What this task involves:
Keep the wording of every entry intact in your copy, and omit the pictures.

Information:
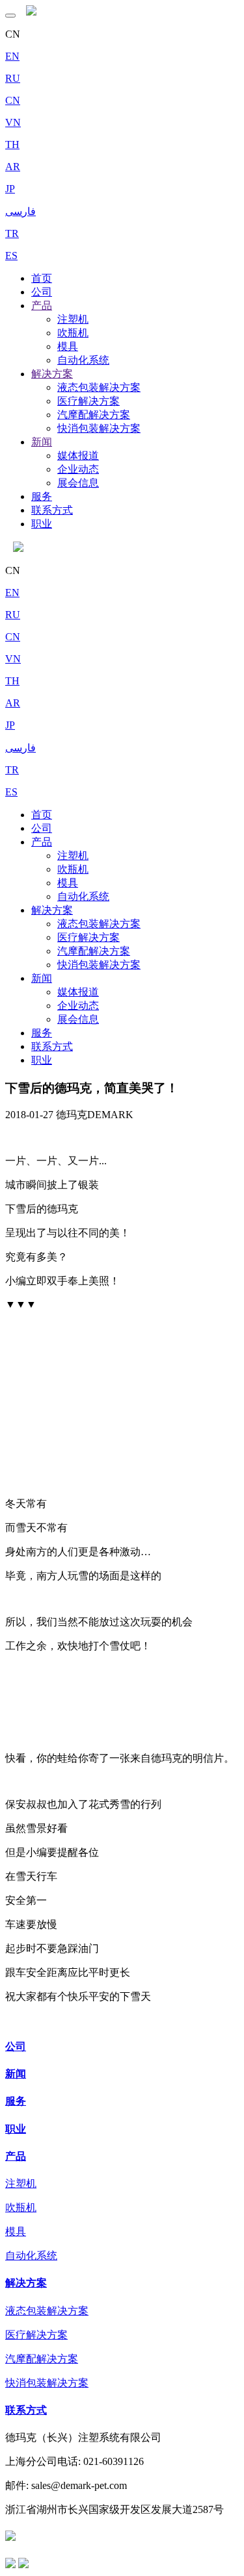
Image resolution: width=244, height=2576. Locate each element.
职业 (41, 523)
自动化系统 (83, 360)
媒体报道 (78, 455)
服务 (41, 496)
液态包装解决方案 (99, 387)
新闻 (41, 441)
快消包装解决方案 (99, 428)
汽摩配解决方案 (93, 414)
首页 (41, 278)
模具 (67, 346)
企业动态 (78, 469)
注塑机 (72, 319)
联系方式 (52, 510)
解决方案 (52, 373)
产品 (41, 305)
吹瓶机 (72, 332)
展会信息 (78, 482)
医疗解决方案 (88, 400)
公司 (41, 291)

Output:
Image resolution: width=244, height=2576. Locate each element.
职业 (41, 523)
自动化系统 (83, 360)
媒体报道 (78, 455)
服务 (41, 496)
液态包装解决方案 (99, 387)
新闻 (41, 441)
快消包装解决方案 (99, 428)
汽摩配解决方案 (93, 414)
首页 (41, 278)
模具 (67, 346)
企业动态 (78, 469)
注塑机 (72, 319)
联系方式 (52, 510)
解决方案 (52, 373)
产品 (41, 305)
吹瓶机 (72, 332)
展会信息 (78, 482)
医疗解决方案 (88, 400)
公司 (41, 291)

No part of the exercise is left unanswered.